## WORK TO BE COMPLETED
Pull out every line of the records below word for word, omitting the pictures.

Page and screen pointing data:
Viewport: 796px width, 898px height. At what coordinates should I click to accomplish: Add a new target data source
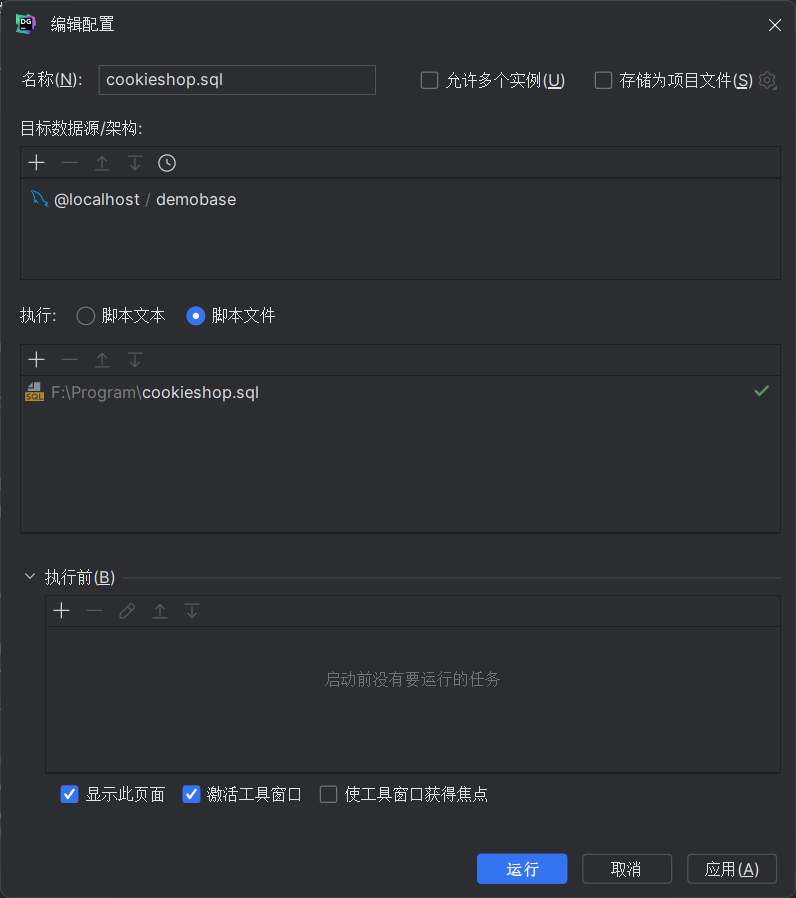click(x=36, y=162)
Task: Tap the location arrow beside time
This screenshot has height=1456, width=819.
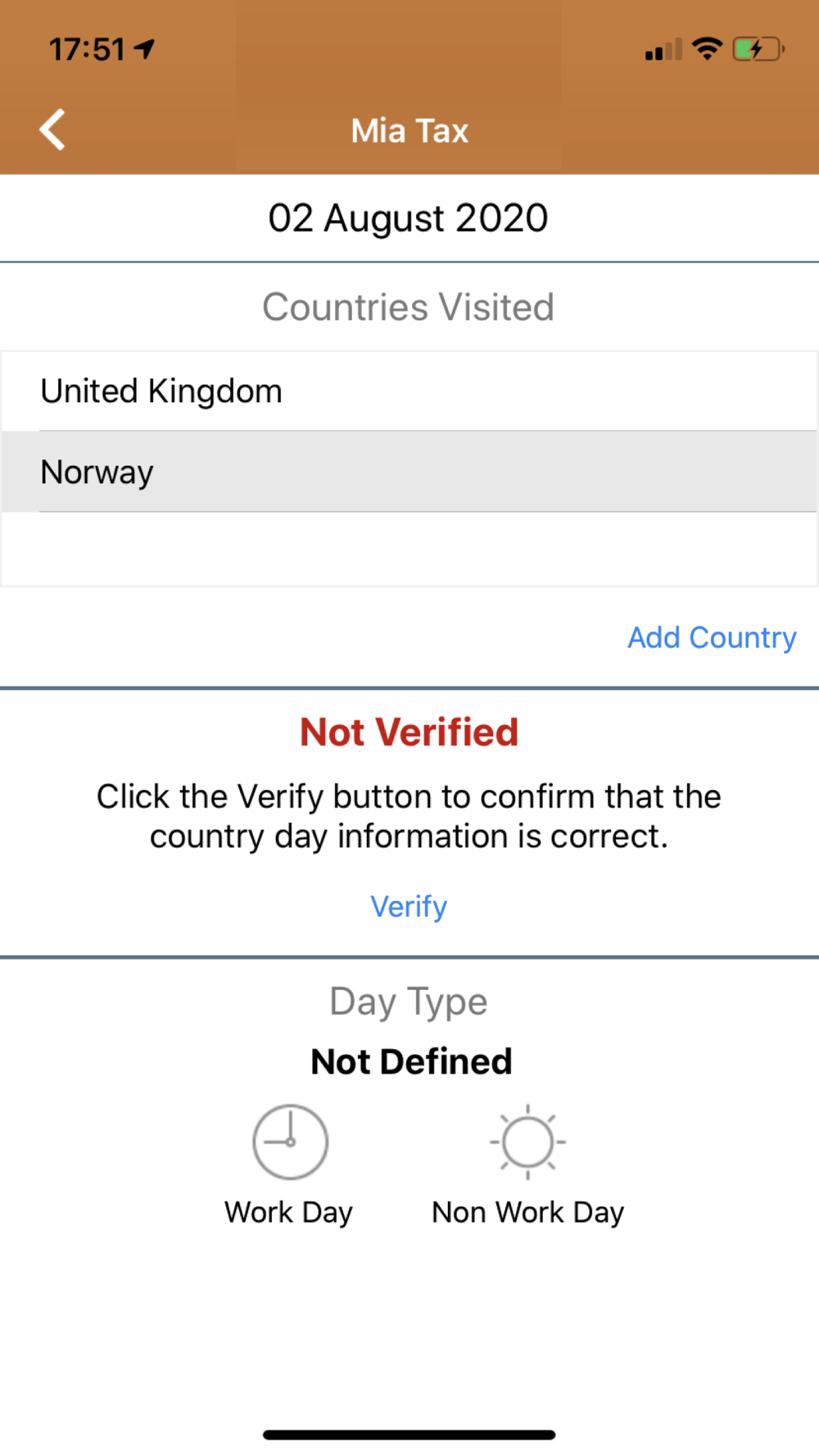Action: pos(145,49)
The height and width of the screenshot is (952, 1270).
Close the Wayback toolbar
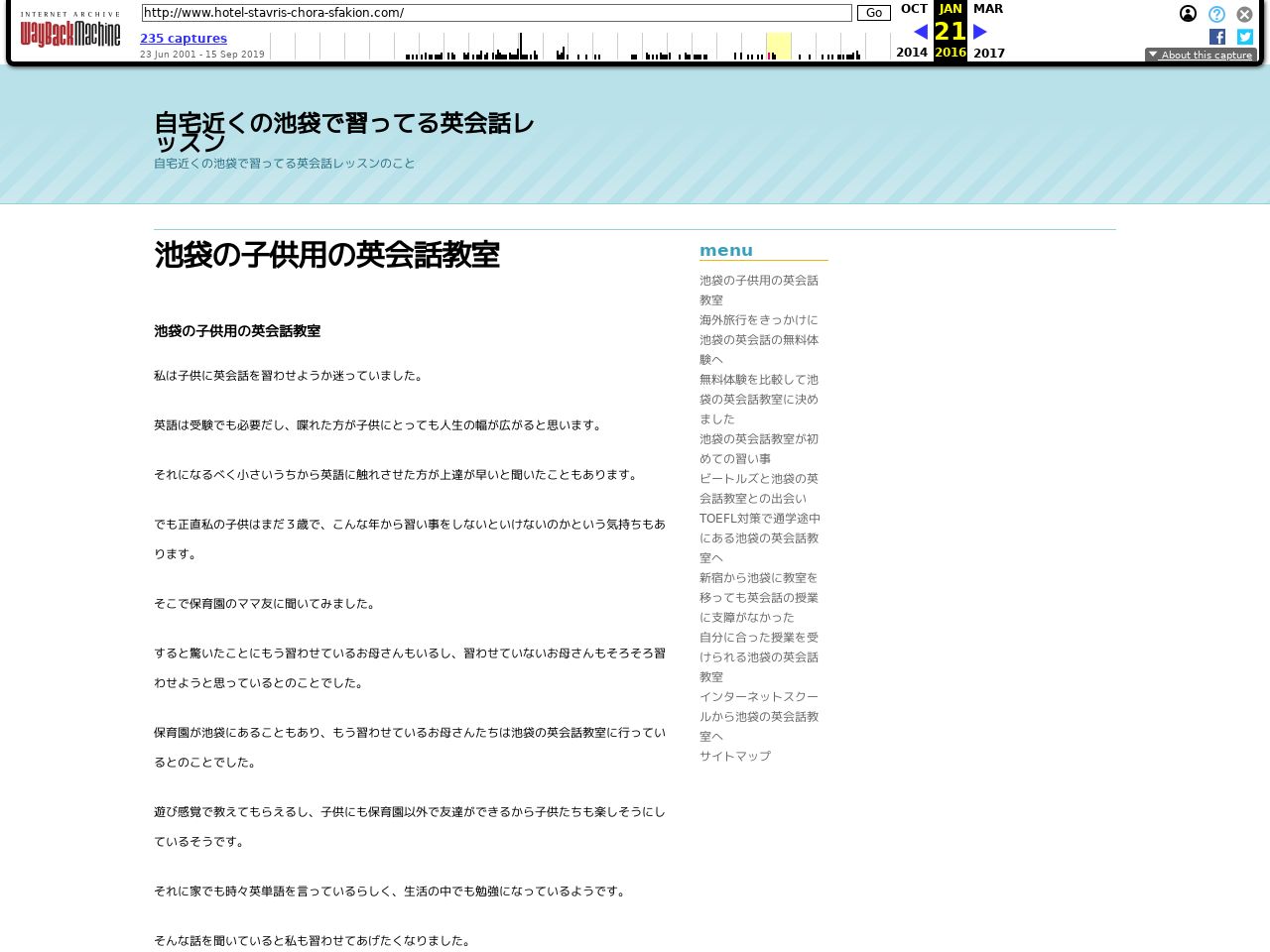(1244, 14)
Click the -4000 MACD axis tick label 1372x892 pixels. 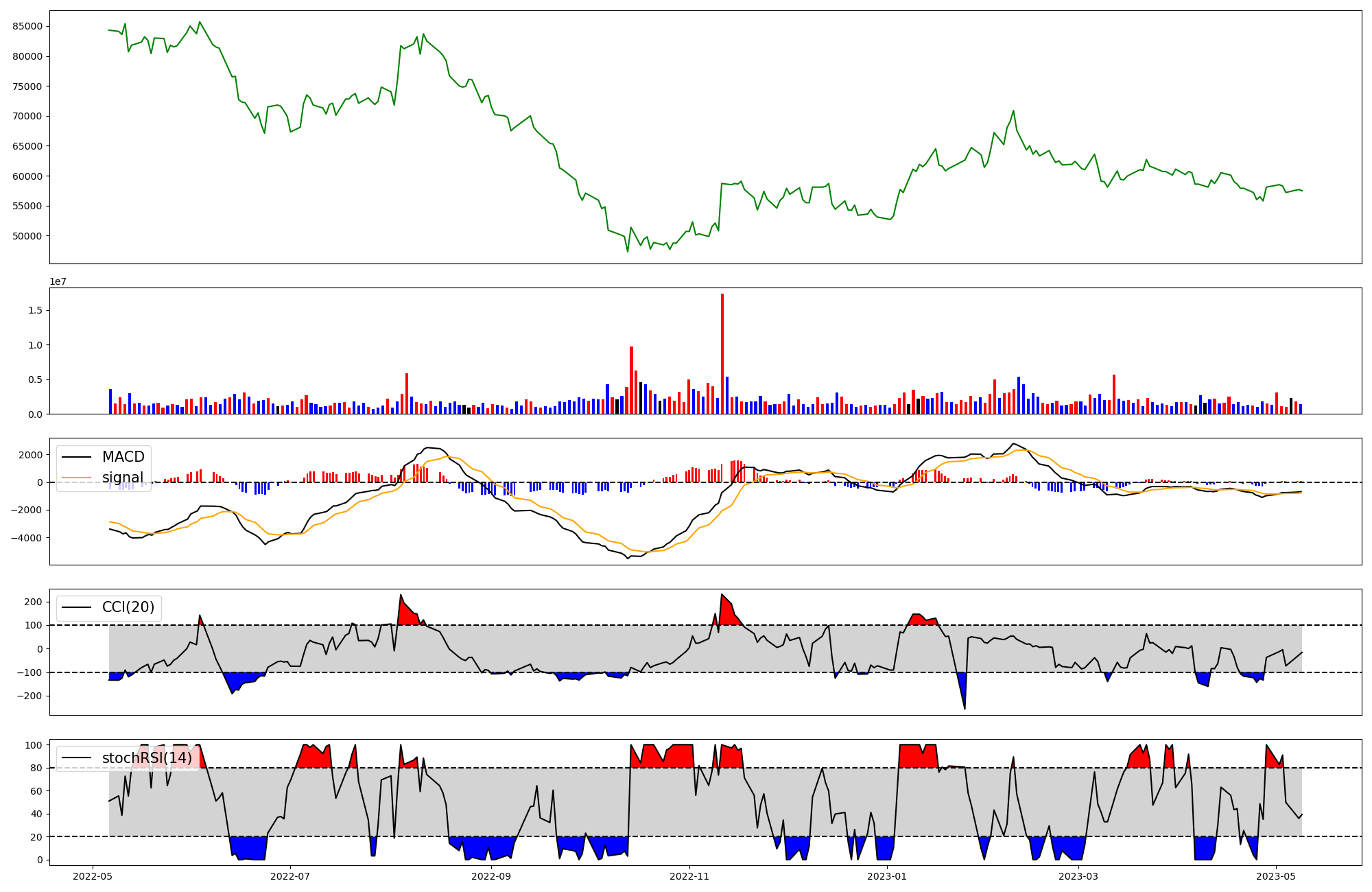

## RESULT OF THIS TASK
Viewport: 796px width, 898px height. At what coordinates should I click to accomplish: Add a new target data source
click(x=36, y=162)
Task: Tap the location arrow beside time
This screenshot has height=1456, width=819.
Action: pos(145,49)
The height and width of the screenshot is (952, 1270).
Close the Wayback toolbar
(1244, 14)
Click the -4000 MACD axis tick label 1372x892 pixels. 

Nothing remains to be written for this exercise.